Segment Start: Extracted records

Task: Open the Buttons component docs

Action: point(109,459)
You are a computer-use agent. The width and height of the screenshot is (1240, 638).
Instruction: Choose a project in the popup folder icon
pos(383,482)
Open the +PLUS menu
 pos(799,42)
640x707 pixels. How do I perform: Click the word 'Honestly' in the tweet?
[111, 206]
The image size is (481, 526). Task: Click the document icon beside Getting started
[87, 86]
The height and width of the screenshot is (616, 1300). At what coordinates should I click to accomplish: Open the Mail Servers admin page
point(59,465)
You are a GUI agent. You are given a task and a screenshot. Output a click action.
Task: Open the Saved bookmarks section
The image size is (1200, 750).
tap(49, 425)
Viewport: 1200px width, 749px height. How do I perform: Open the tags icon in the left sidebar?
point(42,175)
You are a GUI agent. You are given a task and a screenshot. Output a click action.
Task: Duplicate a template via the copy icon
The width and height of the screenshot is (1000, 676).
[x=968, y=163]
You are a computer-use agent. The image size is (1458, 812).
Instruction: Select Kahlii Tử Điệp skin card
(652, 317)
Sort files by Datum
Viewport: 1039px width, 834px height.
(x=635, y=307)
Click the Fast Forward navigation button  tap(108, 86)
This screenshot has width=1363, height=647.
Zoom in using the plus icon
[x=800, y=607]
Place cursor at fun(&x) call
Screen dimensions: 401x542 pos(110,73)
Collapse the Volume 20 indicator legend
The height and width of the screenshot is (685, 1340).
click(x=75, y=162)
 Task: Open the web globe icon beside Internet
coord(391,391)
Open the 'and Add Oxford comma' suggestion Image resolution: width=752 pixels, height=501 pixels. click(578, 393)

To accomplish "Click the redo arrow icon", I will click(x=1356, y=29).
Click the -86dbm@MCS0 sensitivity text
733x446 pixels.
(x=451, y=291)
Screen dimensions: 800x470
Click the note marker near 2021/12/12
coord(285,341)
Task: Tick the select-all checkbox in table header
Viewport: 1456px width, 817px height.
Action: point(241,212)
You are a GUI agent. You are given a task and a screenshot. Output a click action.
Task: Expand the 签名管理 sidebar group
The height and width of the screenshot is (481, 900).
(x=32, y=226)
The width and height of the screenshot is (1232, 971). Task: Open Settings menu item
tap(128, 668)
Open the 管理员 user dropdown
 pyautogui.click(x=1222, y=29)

Segment End: Extracted records

(What you are asked to do):
Exactly as written, transcribe every line shown above.

(Problem solution):
Task: Open the Buttons component docs

Action: point(109,459)
You are a computer-use agent. The width and height of the screenshot is (1240, 638).
Instruction: Choose a project in the popup folder icon
pos(383,482)
Open the +PLUS menu
 pos(799,42)
640x707 pixels. How do I perform: Click the word 'Honestly' in the tweet?
[111, 206]
The image size is (481, 526). Task: Click the document icon beside Getting started
[87, 86]
The height and width of the screenshot is (616, 1300). At what coordinates should I click to accomplish: Open the Mail Servers admin page
point(59,465)
You are a GUI agent. You are given a task and a screenshot. Output a click action.
Task: Open the Saved bookmarks section
The image size is (1200, 750).
tap(49, 425)
Viewport: 1200px width, 749px height. How do I perform: Open the tags icon in the left sidebar?
point(42,175)
You are a GUI agent. You are given a task and a screenshot. Output a click action.
Task: Duplicate a template via the copy icon
The width and height of the screenshot is (1000, 676).
[x=968, y=163]
You are a computer-use agent. The image size is (1458, 812).
Instruction: Select Kahlii Tử Điệp skin card
(652, 317)
Sort files by Datum
Viewport: 1039px width, 834px height.
(x=635, y=307)
Click the Fast Forward navigation button  tap(108, 86)
This screenshot has width=1363, height=647.
Zoom in using the plus icon
[x=800, y=607]
Place cursor at fun(&x) call
Screen dimensions: 401x542 pos(110,73)
Collapse the Volume 20 indicator legend
The height and width of the screenshot is (685, 1340).
click(x=75, y=162)
 Task: Open the web globe icon beside Internet
coord(391,391)
Open the 'and Add Oxford comma' suggestion Image resolution: width=752 pixels, height=501 pixels. click(578, 393)

To accomplish "Click the redo arrow icon", I will click(x=1356, y=29).
Click the -86dbm@MCS0 sensitivity text
733x446 pixels.
(x=451, y=291)
Screen dimensions: 800x470
Click the note marker near 2021/12/12
coord(285,341)
Task: Tick the select-all checkbox in table header
Viewport: 1456px width, 817px height.
Action: point(241,212)
You are a GUI agent. You are given a task and a screenshot. Output a click action.
Task: Expand the 签名管理 sidebar group
The height and width of the screenshot is (481, 900).
(x=32, y=226)
The width and height of the screenshot is (1232, 971). Task: Open Settings menu item
tap(128, 668)
Open the 管理员 user dropdown
 pyautogui.click(x=1222, y=29)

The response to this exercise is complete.